Possibly the most enticing aspect of the PMTCT program for pregnant women is the free formula feeding program provided to HIV-negative babies of HIV-positive mothers. Breastfeeding is the most common type of mother-to-child HIV transmission, so by providing free formula for those babies who test negative (after 6 weeks of age), the worry of transmission by breastfeeding can be alleviated. Currently there are over 100 babies receiving infant formula and most, but not all, are HIV-negative babies of HIV-positive mothers who participated in the PMTCT program. The program has never resulted in a case of child dysentery, a common negative outcome of formula feeding programs, which is often a result of incorrectly boiled water used to make the formula. This clean record is a result of the care and attention put forth into teaching the mothers how to correctly make the formula and clean the bottles.

Compared to many other Sub-Saharan African PMTCT programs, Mwandi’s program is doing a very good job of keeping the program advancing, as far as the number of women being treated and the updates to newer forms of drug therapies. The program could however still make larger strides in incorporating more women from far out in the catchment area and by possibly providing more rural village outreaches for the sole purpose of PMTCT.


helen said...

Where is the research to back up your statement that "Breastfeeding is the most common type of mother-to-child HIV transmission". I would also like to know who is providing the free formula?

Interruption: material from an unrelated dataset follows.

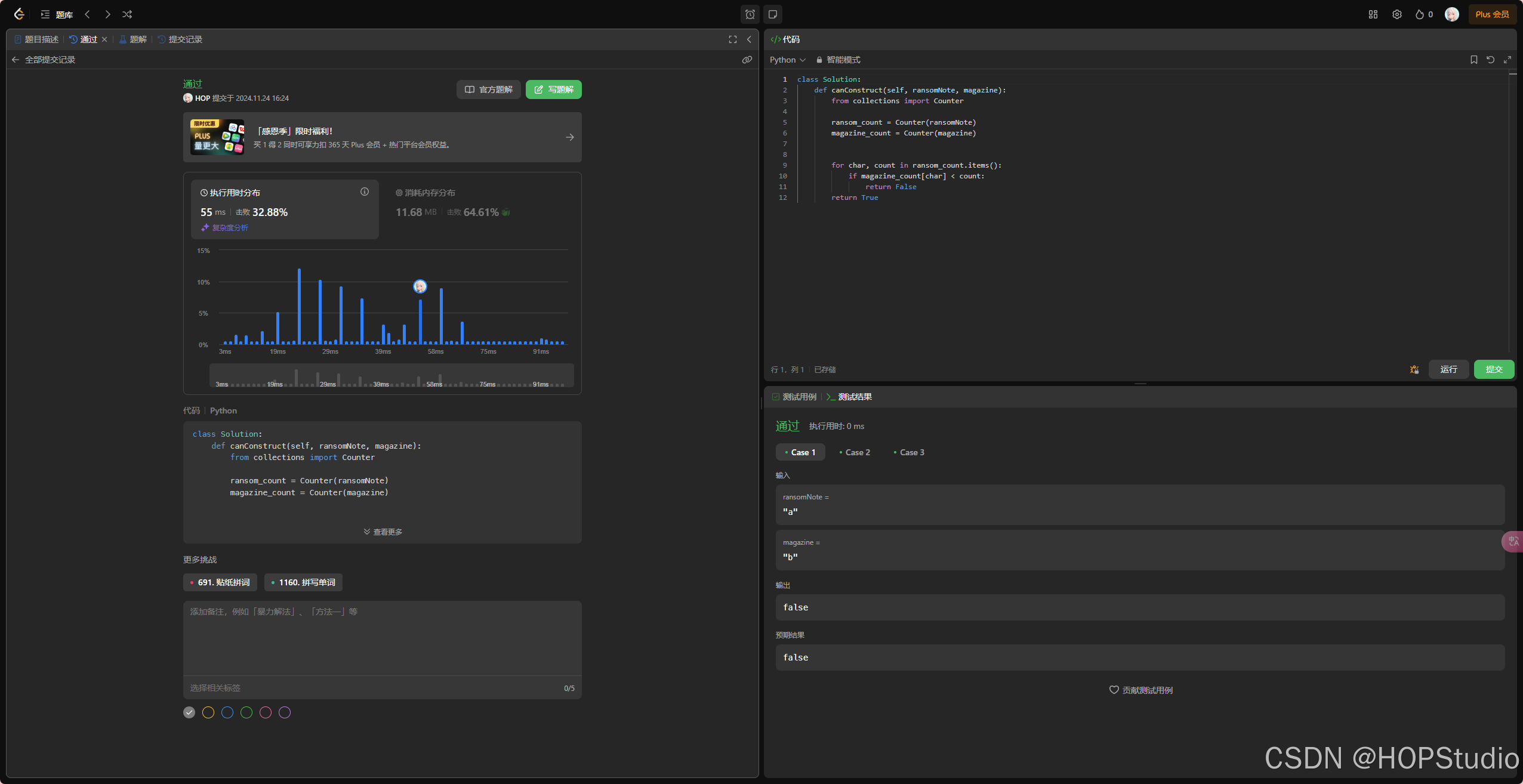
Task: Select the checked gray tag circle
Action: tap(189, 712)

Alexandra Hasselkuss said...

You may be interested in reading the chapter on “HIV and Breastfeeding” in Gabrielle Palmer’s The Politics of Breastfeeding.

I was concerned with your statement that: “Possibly the most enticing aspect of the PMTCT program for pregnant women is the free formula feeding program provided to HIV-negative babies of HIV-positive mothers.” Despite the risk of transmission, the majority of HIV-infected women who breastfeed do not infect their children (research estimates 5 – 20% of infants contract HIV through breastfeeding). The risks and long-term ramifications of NOT breastfeeding in a country such as Zambia can be lethal, and not just from dysentery as you mention.

Are all the AFASS (acceptable, feasible, affordable, sustainable, and safe) criteria for formula feeding being met at this PMTCT program? Guidance from the WHO Consensus Statement (2006) states: “Exclusive breastfeeding is recommended for HIV-infected women for the first six months of life unless replacement feeding is AFASS for them and their infants before that time.”

We shouldn’t just flippantly imply that providing formula to HIV-infected mothers is the answer. If AFASS conditions are truly met, then, yes, avoidance of breastfeeding is the surest way to avoid MTCT, but the majority of women in countries such as Zambia cannot meet these conditions long-term. This is something to consider about your PMTCT program in Zambia. HIV and infant feeding policies have (unintentionally) caused much infant death in the developing world and proved that, in most cases, breastfeeding is essential.

To quote Dr. Nigel Rollins, professor of Maternal and Child Health at University of KwaZulu-Natal, South Africa (2007): “We all knew that not breastfeeding in Africa could kill, but somehow we expected HIV-infected mothers to be different. We were wrong.”